◆ Extract provided ◆
──────────────────────────────
Before we get too far into this one, it is time to share some good news. The Food and Drug Administration has finally approved an at-home COVID-19 test and it does not require a prescription. LabCorp’s Pixel COVID-19 Test Home Collection Kit has been approved for usage, as long as the test subject is at least 18 years of age or older.
Nasal swab samples are collected at home and shipped off to LabCorp for results. From there, the method of transmittal of the test’s result will be determined by the need for follow up action. If the test result is not valid or it is positive, the customer receives a phone call from a health care provider.
If the test is negative, the results are relayed through an online portal or an e-mail. Test kits are available online and in stores. The FDA’s press release lays it all out. “This home sample collection kit can be purchased online or in a store without a prescription. It is intended to enable users to access information about their COVID-19 infection status that could aid with determining if self-isolation (quarantine) is appropriate and to assist with health care decisions after discussion with a health care professional.
“This is the first kit for consumers to self-collect a nasal sample for COVID-19 in their home that does not require a prescription,” said Jeff Shuren, M.D., J.D., director of FDA’s Center for Devices and Radiological Health. “While many home collection kits can be prescribed with a simple online questionnaire, this newly authorized direct-to-consumer collection kit removes that step from the process, allowing anyone to collect their sample and send it to the lab for processing.”
That all seems straightforward enough, right? Meanwhile, this is actually not the first at-home test kit that the FDA has authorized. The Lucira COVID-19 All-In-One Test Kit was designed for usage by customers 14 and above provides rapid results and requires a prescription. “The Lucira COVID-19 All-In-One Test Kit test has been authorized for home use with self-collected nasal swab samples in individuals age 14 and older who are suspected of COVID-19 by their health care provider.
──────────────────────────────
◆ Stored data ◆
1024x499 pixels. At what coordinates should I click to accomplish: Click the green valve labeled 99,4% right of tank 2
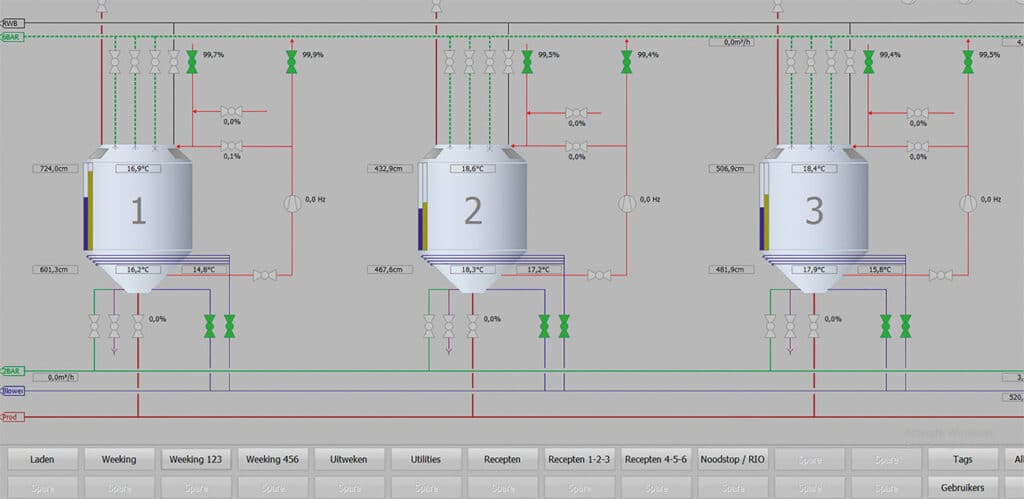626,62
──────────────────────────────
◆ Task list ◆
1 – In the article on at-home COVID-19 test kits, how are negative test results relayed to the customer?
2 – Carry on the article on at-home COVID-19 test kits, picking up right after its final sentence.

◆ Answers provided ◆
1 – Through an online portal or an e-mail.

2 –
It is also authorized for use in point-of-care (POC) settings (e.g., doctor’s offices, hospitals, urgent care centers, and emergency rooms) for all ages but samples must be collected by a healthcare provider when the test is used at the POC to test individuals younger than 14 years old. The test is currently authorized for prescription use only,” reads the description on the FDA website.
Any and all at-home tests like these should be tracked and monitored, which should go without saying. As long as all of the proper protocol is being followed, things should be safe. Local, state, and federal requirements state that prescribing health care providers will have to report all of their test results to the relevant public health authorities. Some may wonder if allowing people to poke themselves with swabs is a great idea at the moment.
Let’s be honest, though. That horse is out of the bar now. The American people have decided that the virus is something they are willing to live with. If these tests give people the peace of mind that they need to travel over the holidays, so be it. A combination COVID-19/flu test is also slated to be issued and it received approval last month. These tests could play an instrumental role in helping Americans survive the winter months.
Winters tend to be brutal from a disease standpoint anyway. Now that COVID-19 is a part of our lives for the foreseeable future, it is easy why the FDA is working overtime to provide affordable testing. According to the Qwest Diagnostics site, the combination test can be had for just $130. There are certainly nits that can be picked here but we will simply take solace in the fact that we are moving in a positive direction.